• [TASK DESCRIPTION]:
Do the statements below agree with the LightGBM training notebook that follows? For each one, answer yes or no and quote the deciding words of the notebook. 1. The data is split randomly into training and test sets. 2. The validation set is taken from the end of the training set. 3. Early stopping is set to 100 rounds.

• [GIVEN TEXT]:
++++++++++
Using 80/20 temporal split to avoid lookahead bias.

In [None]:
test_size = 0.2
split_idx = int(len(X) * (1 - test_size))

X_train, X_test = X.iloc[:split_idx], X.iloc[split_idx:]
y_train, y_test = y.iloc[:split_idx], y.iloc[split_idx:]

print(f"Train: {len(X_train)} samples ({X_train.index[0].date()} to {X_train.index[-1].date()})")
print(f"Test:  {len(X_test)} samples ({X_test.index[0].date()} to {X_test.index[-1].date()})")

# Create validation set for early stopping (from training set)
val_size = int(len(X_train) * 0.2)
X_val = X_train.iloc[-val_size:]
y_val = y_train.iloc[-val_size:]
X_train_fit = X_train.iloc[:-val_size]
y_train_fit = y_train.iloc[:-val_size]

print(f"\nFor training:")
print(f"  Training: {len(X_train_fit)} samples")
print(f"  Validation: {len(X_val)} samples (for early stopping)")

## Train LightGBM Model

Using the built-in `.fit()` method from CTALight base class.

In [None]:
print("Training LightGBM model (via CTALight.fit())...\n")

model.fit(
    X_train_fit,
    y_train_fit,
    eval_set=(X_val, y_val),
    early_stopping_rounds=50,
    num_boost_round=1000
)

print("\n✓ Model trained successfully!")

## Evaluate on Test Set

In [None]:
test_metrics = model.evaluate(X_test, y_test)

print("Test Set Metrics:")
print("=" * 50)
print(f"MSE:                    {test_metrics['mse']:.6f}")
++++++++++
• [RAW DATA]:
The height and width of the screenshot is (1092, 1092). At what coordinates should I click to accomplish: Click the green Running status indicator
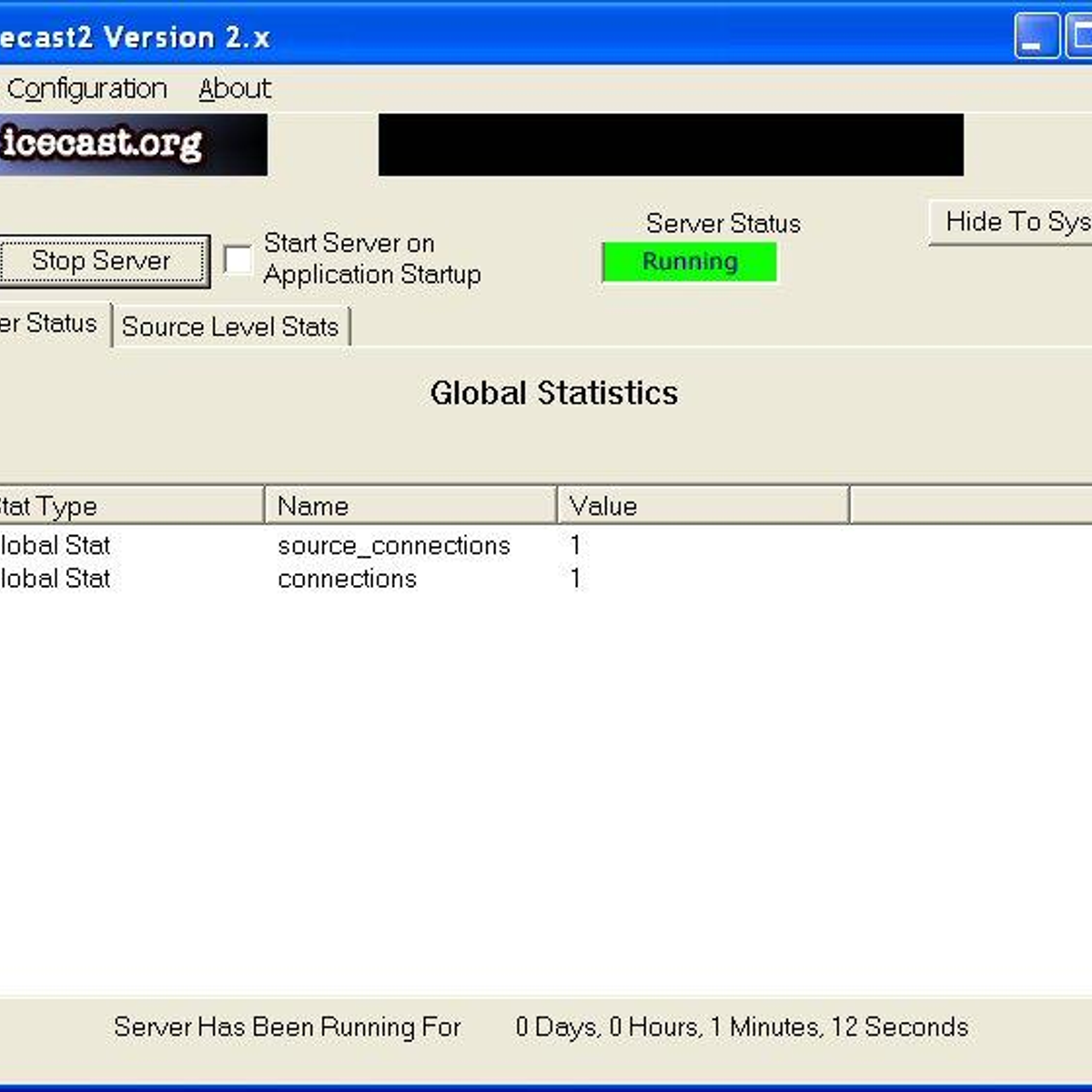point(689,262)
++++++++++
• [COMPLETED EXERCISE]:
1. No: "Using 80/20 temporal split to avoid lookahead bias."
2. Yes: "X_val = X_train.iloc[-val_size:]"
3. No: "early_stopping_rounds=50"